We asked him if having lost two daughters and a wife—having already undergone the cruelest that life could throw at him—made him “emotionally untouchable.”
“No, I’m not emotionally untouchable. After JonBenét died, I didn’t care what happened. I wouldn’t have taken my own life, but if something had happened to me, it would have been fine. Then gradually I came to accept that I still had other children to take care of, and other things to live for. I realized that I had to do what I could to clear the family name—if not for my own sake, then for my children’s. And so no matter what, I think each of us has to work toward the idea that our best days are still ahead of us.”

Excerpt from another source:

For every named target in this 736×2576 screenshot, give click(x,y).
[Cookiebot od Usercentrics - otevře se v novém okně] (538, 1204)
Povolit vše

With John Ramsey’s faith and strength of character, and concern for others, he just might achieve that goal. He remarried in 2011, to a fashion designer named Jan Rousseaux, and we wish them the best of everything.
Any highly publicized murder case becomes representative and symbolic—of our own fears, our fascination with and repulsion from evil, and of our involvement and interrelationship with our fellow human beings. They work as real-life embodiments of classic tragedies.
Knowing John Ramsey as I do, having known his late wife, Patsy, I can only think of them as individual human beings rather than symbols or pop culture celebrities. Like so many others, they were fine, loving, generous people; and in spite of everything, John still is.
I hope, with all that this tragedy represents, that we will not lose sight of the most basic and obvious element of all: A beautiful and unique child has been prevented from growing up, from living her life and fulfilling her own special destiny. The family that raised her has had to endure the unendurable, and beyond. That is something that every decent human being must mourn.